Morris spoke to the Daily at a victory party with Roulston at the Woodstock Brewhouse.

“It’s good to win, but even better to win in a big way,” Morris said. “I think Karl and I have made a statement tonight across the board. I’ve had more support from all walks of life this election than I’ve ever had before. I mean I’ve had the Democrats, the independents, the Republicans, people that don’t get involved in politics — they came to my aid, they helped me out.”

District 5 candidate Dennis Morris, left, and School Board candidate Shelby Kline campaign in Toms Brook Tuesday afternoon. Rich Cooley/Daily

Morris went on to say he felt the win served as a testament to both his campaign and against his opponent’s and referred to his defeat by Shruntz four years ago.

“I had a vision, I was respectful to my other supervisors, I would compromise to get things done, and I was a face in the community,” Morris said. “I think it was both; what my opponent didn’t do, I think what I did in the past and the great team I had around me in the campaign.”

Morris said he expects the morale of the Shenandoah County government employees and school division workers to “jump 25 percent” the day after the election.

“Number one, I think it’s going to be a morale issue, number two, I think that we’ve set the tone, you know, to say, Shenandoah County’s going to go in a different direction,” Morris said. “We’re going to be leading instead of following. We want to be a leader. And Shenandoah County is a shining light.”

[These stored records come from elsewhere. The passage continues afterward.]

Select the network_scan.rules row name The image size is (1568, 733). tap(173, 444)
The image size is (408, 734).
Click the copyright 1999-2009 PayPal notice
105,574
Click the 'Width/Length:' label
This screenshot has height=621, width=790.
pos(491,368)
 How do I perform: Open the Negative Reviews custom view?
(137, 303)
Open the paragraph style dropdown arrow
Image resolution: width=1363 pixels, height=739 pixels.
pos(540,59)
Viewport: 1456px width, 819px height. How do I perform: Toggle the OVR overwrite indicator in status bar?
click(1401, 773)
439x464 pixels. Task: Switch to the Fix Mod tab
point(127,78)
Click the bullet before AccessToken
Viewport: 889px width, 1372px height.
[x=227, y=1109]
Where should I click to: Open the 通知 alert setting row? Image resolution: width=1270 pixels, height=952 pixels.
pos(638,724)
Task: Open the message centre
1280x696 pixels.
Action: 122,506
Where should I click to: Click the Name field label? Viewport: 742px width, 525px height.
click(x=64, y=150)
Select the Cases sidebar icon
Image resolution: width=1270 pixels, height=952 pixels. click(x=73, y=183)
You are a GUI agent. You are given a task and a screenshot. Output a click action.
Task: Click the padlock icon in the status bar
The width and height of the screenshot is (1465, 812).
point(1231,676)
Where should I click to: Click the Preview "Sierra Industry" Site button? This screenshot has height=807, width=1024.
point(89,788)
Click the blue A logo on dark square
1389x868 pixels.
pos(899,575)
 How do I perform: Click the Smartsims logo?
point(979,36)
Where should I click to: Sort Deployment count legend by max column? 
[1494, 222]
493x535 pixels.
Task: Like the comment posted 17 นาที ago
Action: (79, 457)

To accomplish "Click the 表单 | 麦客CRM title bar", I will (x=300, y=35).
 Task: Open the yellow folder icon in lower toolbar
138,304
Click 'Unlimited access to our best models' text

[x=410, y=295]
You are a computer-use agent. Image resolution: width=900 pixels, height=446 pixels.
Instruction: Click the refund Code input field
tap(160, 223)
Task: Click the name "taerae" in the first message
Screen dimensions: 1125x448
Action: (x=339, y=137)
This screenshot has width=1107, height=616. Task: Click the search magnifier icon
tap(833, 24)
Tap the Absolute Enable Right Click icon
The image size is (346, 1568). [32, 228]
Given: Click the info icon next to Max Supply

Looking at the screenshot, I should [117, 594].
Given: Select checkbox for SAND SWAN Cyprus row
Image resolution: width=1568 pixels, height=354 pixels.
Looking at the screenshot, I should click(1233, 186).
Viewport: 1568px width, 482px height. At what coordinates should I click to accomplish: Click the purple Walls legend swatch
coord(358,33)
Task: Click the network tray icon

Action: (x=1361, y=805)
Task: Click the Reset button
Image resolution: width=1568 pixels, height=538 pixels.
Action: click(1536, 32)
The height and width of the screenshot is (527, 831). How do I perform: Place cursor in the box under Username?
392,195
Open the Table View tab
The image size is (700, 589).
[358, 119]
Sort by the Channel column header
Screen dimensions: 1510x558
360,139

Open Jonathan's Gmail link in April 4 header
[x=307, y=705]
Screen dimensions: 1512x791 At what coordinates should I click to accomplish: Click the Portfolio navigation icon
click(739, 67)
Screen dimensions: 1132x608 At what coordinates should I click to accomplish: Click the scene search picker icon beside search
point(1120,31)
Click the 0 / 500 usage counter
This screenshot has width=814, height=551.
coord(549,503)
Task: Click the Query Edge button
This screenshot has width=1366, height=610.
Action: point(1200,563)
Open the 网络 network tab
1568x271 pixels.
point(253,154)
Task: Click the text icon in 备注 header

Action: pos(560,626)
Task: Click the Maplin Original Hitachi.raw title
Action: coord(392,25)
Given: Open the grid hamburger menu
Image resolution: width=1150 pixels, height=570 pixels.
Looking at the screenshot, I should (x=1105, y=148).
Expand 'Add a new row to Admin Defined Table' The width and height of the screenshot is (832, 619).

But Kwiatkowski expressed concerns about the future given the membership of the board. Kwiatkowski said she expects to see her taxes increase over the next few years and the county’s government to grow and remain “inefficient and overpriced.” Kwiatkowski criticized people in the Republican Party she said backed Neese rather than their own candidate as well as supporters of the Parents Alliance for Strong Schools and Responsible Leadership for Shenandoah County.

Shenandoah County District 4 Supervisor Marsha Shruntz sits inside her truck Tuesday afternoon at the polling site at Round Hill Church of the Brethren. Rich Cooley/Daily

“It’s tough going up against the machine in this county and, of course, when I say machine I would clearly define it as this irresponsible leadership group, PASS, the high-tax-spend people …” Kwiatkowski said by phone, adding that local Republicans did not support her push for limited government.

Kwiatkowski thanked the people who endorsed her and complimented her campaign workers. Kwiatkowski said she plans to remain engaged and to hold local government accountable.

“Clearly many Republicans voted for my opponent so the party is split,” Kwiatkowski said. “The Republican Party here is a microcosm of what it is everywhere. It’s a very split party. To call it a unified would be nuts.”

Daily staff writer Lewis Millholland contributed to this report.